“I’m through talking,” he began. “All I have to be is a nice, clean gentleman. I’ve proved my point. Now I’m going to set an example for all the nice boys and girls. I’m through talking.” It was as if the Louisville Lip had died, or had never existed at all. It had just been a role Clay played, a part he created and mastered, but it was not who he was. He did it to breathe life into his sport and to promote his career. “My mouth overshadowed my ability,” he admitted.19
He confessed that he did not even enjoy boxing. “I only fight to make a living, and when I have enough money I won’t fight anymore. I don’t like to fight. I don’t like to get hurt. I don’t like to hurt anybody.” All he wanted was to be the champion for the people, especially the dispossessed—“the poor folk and the drunks and the bums.” “I just want to make people happy.” The reporters had heard variations of Clay’s statements before: the desire to do good, make a difference, get out of the brutal sport before it robbed him of his senses. They were promises other fighters had made and failed to keep.
For a while, Cassius discussed the odd twists and turns of the match. He admitted he had wanted to quit before the fifth round and actually felt sorry for Liston. “You people put too much load on him. You built him up too big and now he has such a long way to fall.” As he talked, the older writers nodded their heads and smiled in agreement. “If he sticks to this pose, he . . . can win a vast amount of popularity,” Daley wrote.20
Soon most of the sportswriters had what they needed and departed the room to attend Liston’s press conference or to file their stories. The bombast and poetry was all an act, they would write, and the real Cassius Clay was a clean-living, thoughtful young man whose only harm was playing a role too well.
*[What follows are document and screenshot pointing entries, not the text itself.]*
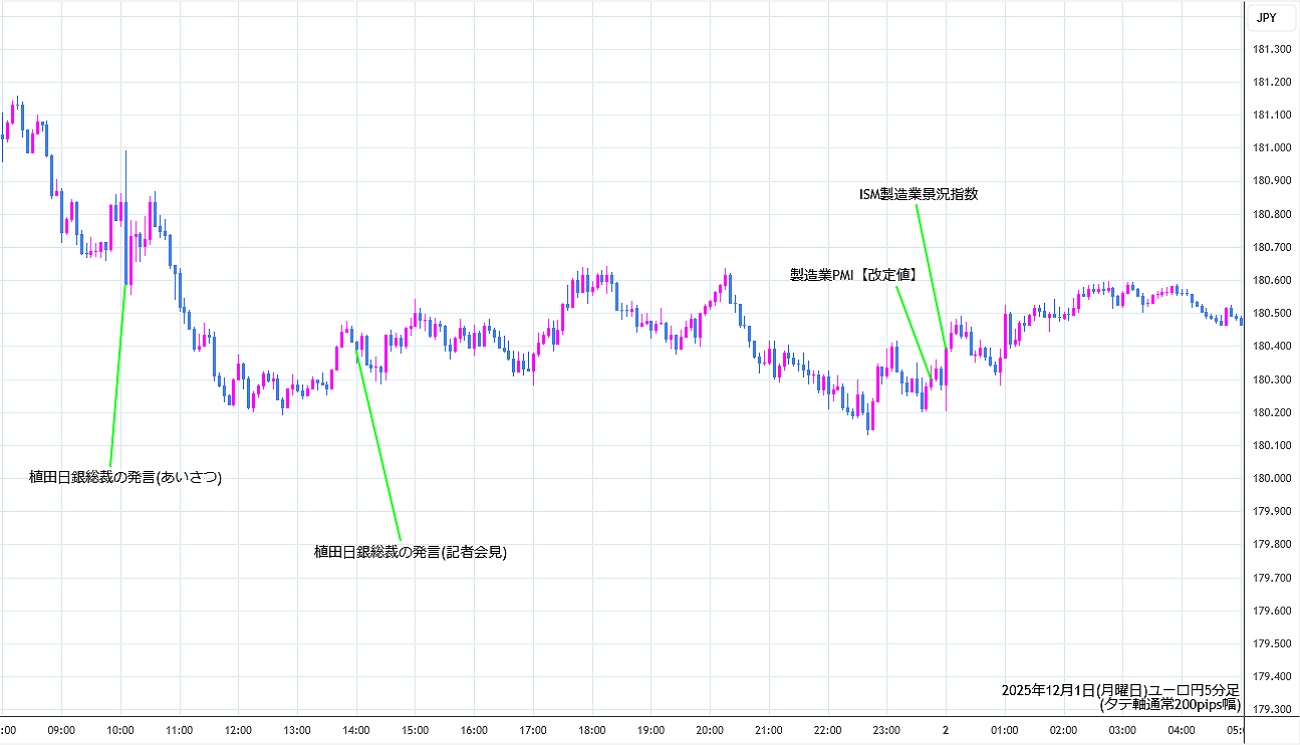This screenshot has width=1300, height=745.
Task: Click the 植田日銀総裁の発言(あいさつ) annotation
Action: (125, 478)
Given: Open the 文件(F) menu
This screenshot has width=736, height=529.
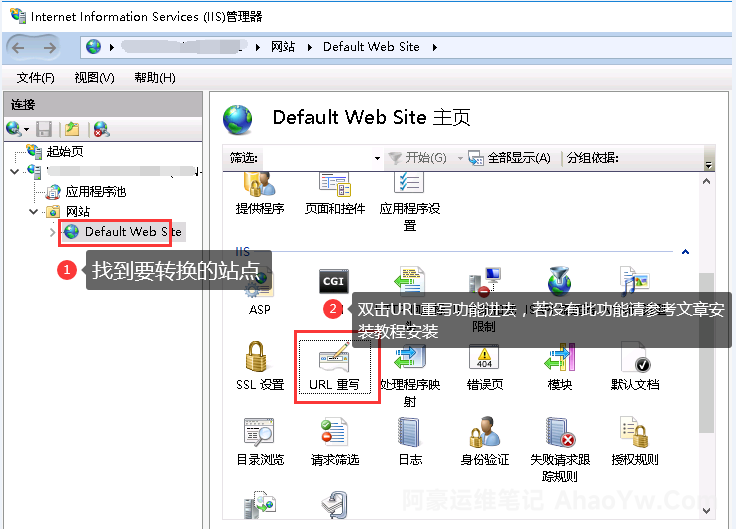Looking at the screenshot, I should 35,78.
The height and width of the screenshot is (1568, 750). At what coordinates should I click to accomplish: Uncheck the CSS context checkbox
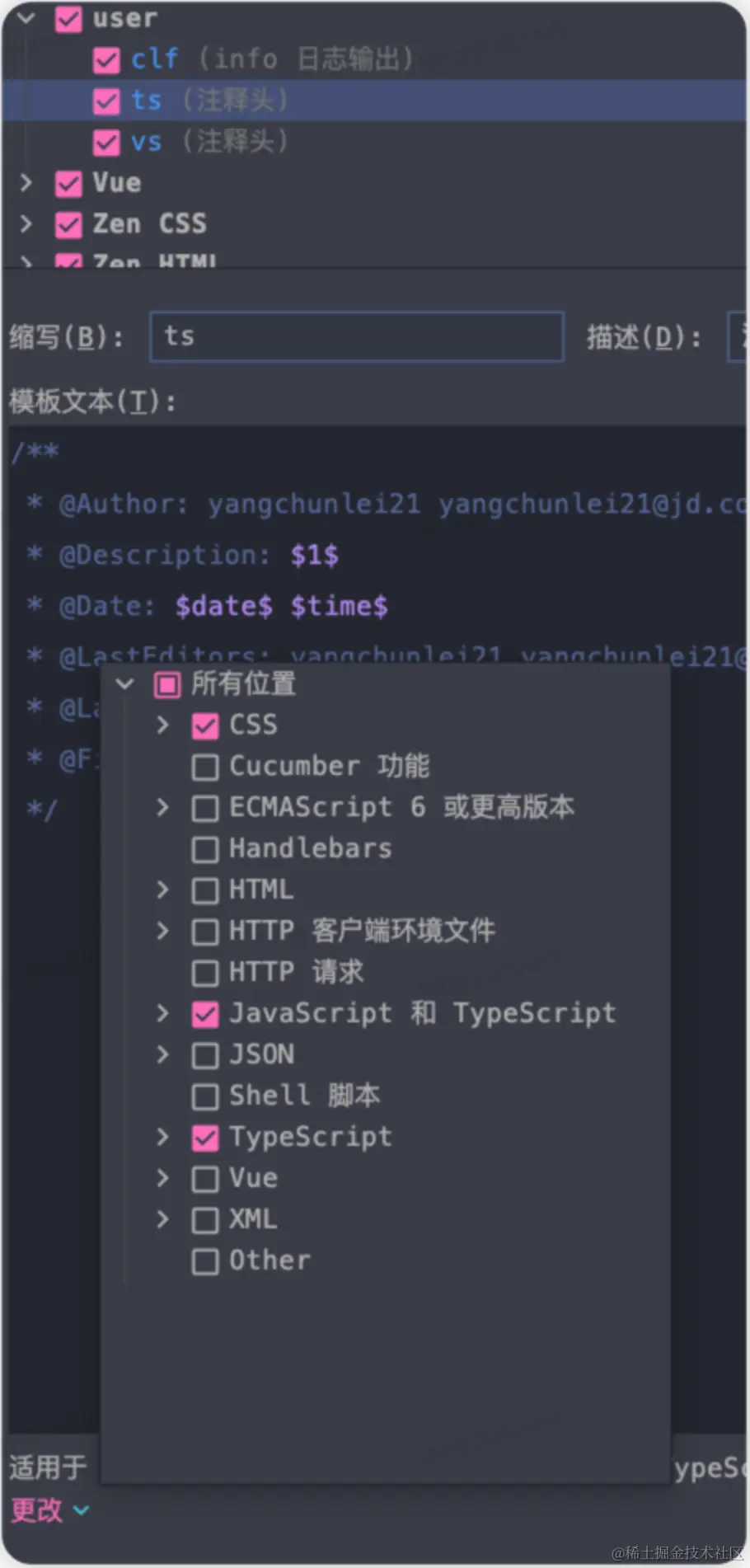(x=205, y=725)
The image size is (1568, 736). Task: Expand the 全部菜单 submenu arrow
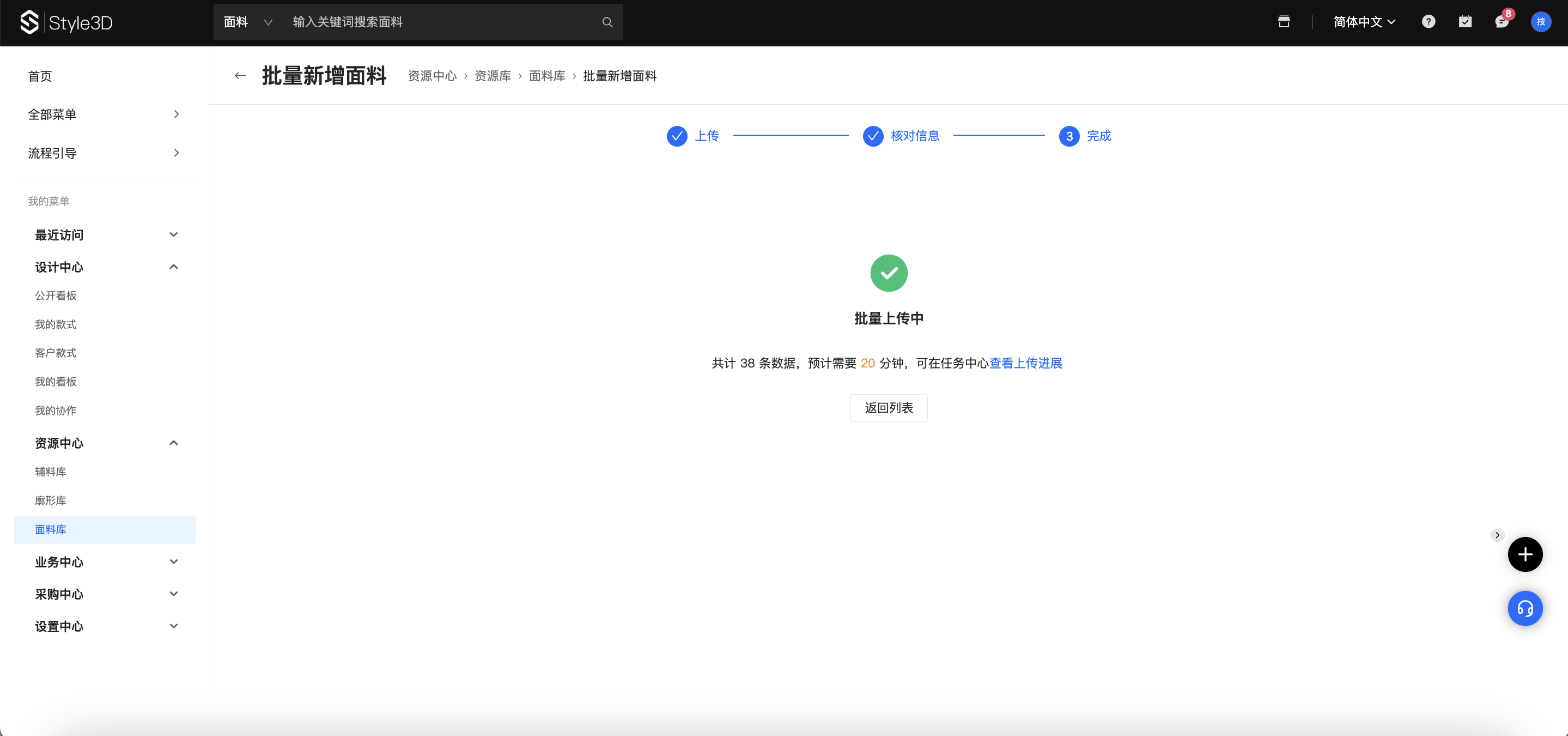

When the room was less than half full, a younger reporter asked an essentially forbidden question. “Are you a card-carrying member of the Black Muslims?” For a moment Clay looked shocked, then angry. The unwritten code of the sports world ruled some questions out of bounds. Unless the athlete raised the subject, reporters did not ask questions about politics, religion, drinking, or marital infidelities. Now someone was asking Clay if he belonged to what most white Americans and some black Americans believed was an extreme religious cult.
Immediately Clay’s countenance shifted from quietly respectful to pugnaciously defiant. “Card-carrying, what does that mean?” he challenged. It sounded like he was being accused of belonging to the Communist Party.
Then, without directly answering the question, he defended the Nation of Islam and addressed the expectations of white Americans. “I believe in Allah and in peace. I don’t try to move into white neighborhoods. I don’t want to marry a white woman. I was baptized when I was twelve, but I didn’t know what I was doing. I’m not a Christian any more.” As for the Nation: “I go to a Black Muslim meeting and what do I see? I see that there’s no smoking and no drinking and their women wear dresses down to the floor. And then I come out on the street and you tell me I shouldn’t go there. Well, there must be something in there if you don’t want me to go there.”21
Robert Lipsyte’s New York Times report captured the moment when the worlds of sport and politics collided. “There was a trace of antagonism when [Clay] refused to play the mild and socially uninvolved sports-hero stereotype, and began to use the news conference as a platform for socio-political theory.”
That was exactly what Cassius and Malcolm had discussed—using the title as a venue to address political issues, not as an accomplishment to curry favor with white America. Floyd Patterson made liberal Americans optimistic about the future when he spoke quietly of the need for peace, cooperation, and integration. He played by the existing rules of the sports world, presenting himself as an acceptable role model for black and white youths. Clay refused to play that part in the heavyweight morality play. “In the jungle, lions are with lions and tigers are with tigers, and redbirds stay with redbirds and bluebirds with bluebirds,” he said. “That’s human nature too, to be with your own kind. I don’t want to go where I’m not wanted.”
Cobbled from the teaching of Elijah Muhammad and rhetoric of Malcolm X, Cassius had made variations of this speech before, but never as the heavyweight champion, a position of some authority. Taking advantage of the moment, he spoke his mind freely and boldly. He defended Malcolm: “If he’s so bad why don’t they put him in jail?” He addressed his support for Malcolm’s teachings: “I catch so much hell, why? Why me when I don’t try to bust into schools or march around or throw bricks?”
Clay’s rambling defense of the Nation of Islam and Malcolm X was an example of his main point, one that Lipsyte used in his lede the next day. Glancing at the group of mostly white reporters—some angry, others shocked, a few supportive—Clay asserted, “I don’t have to be what you want me to be. I’m free to be who I want.”